Like the title implies, Atom’s amusing political rant speculates that many activists who support the Palestinian cause have no clue about the conflict: You say stupid things like ‘America is the only terrorist nation’/ Yeah, nice education.’ To Atom, the complexities of the Israeli/Palestinian conflict were being sold short by “catchphrase words” and replaced with the good vs. evil moral clarity of well … Star Wars.
This song came to mind while I watched an anti-war protest on the University of Missouri campus this weekend. One student hoisted a sign that used a four-letter expletive to describe his opinion about the U.S invasion of Iraq. The poster simply read “F— War.”
On one news report I watched recently, a reporter asked a twentysomething woman holding an anti-Bush sign if she thought Saddam Hussein should be in power. She answered no. The reporter then asked her what should be done to remove Saddam from power. She looked blankly into the camera and didn’t say a word.
This doesn’t seem to be an uncommon reaction. Protesters will say they are against war and for peace, but what exactly does that mean? Economic sanctions? Nuclear diplomacy?

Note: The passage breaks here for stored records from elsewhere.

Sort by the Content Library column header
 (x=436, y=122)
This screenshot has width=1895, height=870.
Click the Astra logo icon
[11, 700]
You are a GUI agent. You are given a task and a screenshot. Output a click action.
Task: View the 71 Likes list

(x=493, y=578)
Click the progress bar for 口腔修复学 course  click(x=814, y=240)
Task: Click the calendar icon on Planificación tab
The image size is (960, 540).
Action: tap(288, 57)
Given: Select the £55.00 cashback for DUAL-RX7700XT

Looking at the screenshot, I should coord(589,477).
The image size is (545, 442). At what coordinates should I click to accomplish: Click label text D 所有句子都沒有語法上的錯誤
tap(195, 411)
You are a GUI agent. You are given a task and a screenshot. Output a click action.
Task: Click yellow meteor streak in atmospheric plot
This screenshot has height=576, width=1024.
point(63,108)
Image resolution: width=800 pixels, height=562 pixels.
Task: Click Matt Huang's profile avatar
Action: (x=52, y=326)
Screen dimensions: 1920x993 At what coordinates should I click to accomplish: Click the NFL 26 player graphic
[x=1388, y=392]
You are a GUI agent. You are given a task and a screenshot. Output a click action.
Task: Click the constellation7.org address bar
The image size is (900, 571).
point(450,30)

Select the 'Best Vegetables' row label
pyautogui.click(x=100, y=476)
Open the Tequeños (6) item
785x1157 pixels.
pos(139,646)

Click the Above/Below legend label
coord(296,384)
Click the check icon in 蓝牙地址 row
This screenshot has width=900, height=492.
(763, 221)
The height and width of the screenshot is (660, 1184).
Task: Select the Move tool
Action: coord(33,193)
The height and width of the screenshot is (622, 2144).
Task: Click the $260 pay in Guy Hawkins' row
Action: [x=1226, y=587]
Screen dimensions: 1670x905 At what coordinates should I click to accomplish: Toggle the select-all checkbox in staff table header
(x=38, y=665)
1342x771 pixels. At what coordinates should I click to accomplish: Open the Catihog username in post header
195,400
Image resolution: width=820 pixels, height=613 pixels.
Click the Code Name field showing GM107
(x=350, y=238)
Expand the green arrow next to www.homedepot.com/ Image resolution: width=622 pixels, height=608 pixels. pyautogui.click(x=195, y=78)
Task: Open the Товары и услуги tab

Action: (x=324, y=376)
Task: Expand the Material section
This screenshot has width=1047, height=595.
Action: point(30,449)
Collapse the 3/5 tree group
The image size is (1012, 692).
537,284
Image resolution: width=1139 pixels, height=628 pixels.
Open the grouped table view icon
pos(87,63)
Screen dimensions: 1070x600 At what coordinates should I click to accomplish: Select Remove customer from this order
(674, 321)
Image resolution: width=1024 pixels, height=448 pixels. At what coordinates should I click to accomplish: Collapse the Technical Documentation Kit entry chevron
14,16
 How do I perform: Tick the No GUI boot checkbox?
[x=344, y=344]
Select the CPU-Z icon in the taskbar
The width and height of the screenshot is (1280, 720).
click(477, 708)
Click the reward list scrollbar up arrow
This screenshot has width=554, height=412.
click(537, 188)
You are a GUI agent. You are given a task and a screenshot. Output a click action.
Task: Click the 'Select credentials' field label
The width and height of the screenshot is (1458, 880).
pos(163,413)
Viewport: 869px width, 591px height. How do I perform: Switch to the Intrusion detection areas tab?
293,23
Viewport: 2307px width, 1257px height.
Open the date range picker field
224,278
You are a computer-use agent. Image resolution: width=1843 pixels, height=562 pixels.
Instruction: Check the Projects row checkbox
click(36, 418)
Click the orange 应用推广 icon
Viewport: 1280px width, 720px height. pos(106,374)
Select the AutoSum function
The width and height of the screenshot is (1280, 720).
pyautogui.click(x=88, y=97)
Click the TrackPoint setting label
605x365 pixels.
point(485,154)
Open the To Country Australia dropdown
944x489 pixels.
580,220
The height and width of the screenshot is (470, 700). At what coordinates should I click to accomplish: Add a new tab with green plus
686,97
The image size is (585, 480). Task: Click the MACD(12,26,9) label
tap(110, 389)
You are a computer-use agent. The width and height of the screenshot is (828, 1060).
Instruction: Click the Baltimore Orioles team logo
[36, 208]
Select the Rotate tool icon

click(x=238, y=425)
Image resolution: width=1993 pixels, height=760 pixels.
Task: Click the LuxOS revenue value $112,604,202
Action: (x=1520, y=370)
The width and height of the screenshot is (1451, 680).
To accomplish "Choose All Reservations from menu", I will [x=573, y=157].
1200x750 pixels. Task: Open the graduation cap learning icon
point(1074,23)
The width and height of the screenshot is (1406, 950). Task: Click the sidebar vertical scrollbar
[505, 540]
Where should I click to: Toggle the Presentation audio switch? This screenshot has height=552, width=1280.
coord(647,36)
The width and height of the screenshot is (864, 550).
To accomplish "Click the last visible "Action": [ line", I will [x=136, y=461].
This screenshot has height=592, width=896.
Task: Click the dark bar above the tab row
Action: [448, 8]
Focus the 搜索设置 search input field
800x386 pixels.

Don’t get me wrong, I’m not writing off all war protesters as simple-minded. But the question that I found engrained in my mind is why? If no solutions to the problem are offered except “Peace,” why then are protesters bothering to vomit en masse on the streets of San Francisco? Why are they blocking traffic in busy intersections with their bodies? Aren’t these things futile, or worse, counter-productive?
I came up with the answer as I sang in church on Saturday night. As I glanced around at the people I was singing in unison with, I remembered something. Christ gave us the gift of the Church to be the perfect conduit for the desire to be part of a community. The Church lets us be engaged in a close community under a common goal: to glorify God.
In my opinion, all of the marches, sit-ins and candlelight vigils across the county have little to do with the plight of the Iraqis. If it was about the citizens of Iraq, then why weren’t these same people protesting Saddam Hussein’s inhumane treatment of the Iraqi and Kurdish people? Instead of duct taping street poles and holding rallies at Boeing plants, why don’t they send money or food to help the starving families in Iraq?
Why? Because it’s about community. It’s about purpose. It’s about attempting to fulfill the innate desire God has placed in all of us to be apart of something greater than ourselves.
As I thought about it more, I found a striking similarity between a vast number of war protesters and Christians. War protesters make their sloganeered signs, go to a politically rally for two hours and punch in their “philanthropy” time card for a few hours a week. Then they live the rest of the week however they want to. They may hold an “anti-war” philosophy in their minds, but “world peace” is an abstract concept that has little impact on their everyday lives.
Is it really that much different than Christians who dress up on Sunday morning and go to a Church service for a couple of hours to punch in a “God” time card? Many believers know shockingly little about the Bible. Instead they hold a “Christian philosophy” that’s used mainly to speak out against the evils of the world (abortion, homosexuality, drugs) but has little influence on day-to-day living.
Could it be that some Christians, like war protesters, aren’t trying to change lives, but as Atom says in “Palestinians,” doing whatever “makes you feel good, makes you feel right”?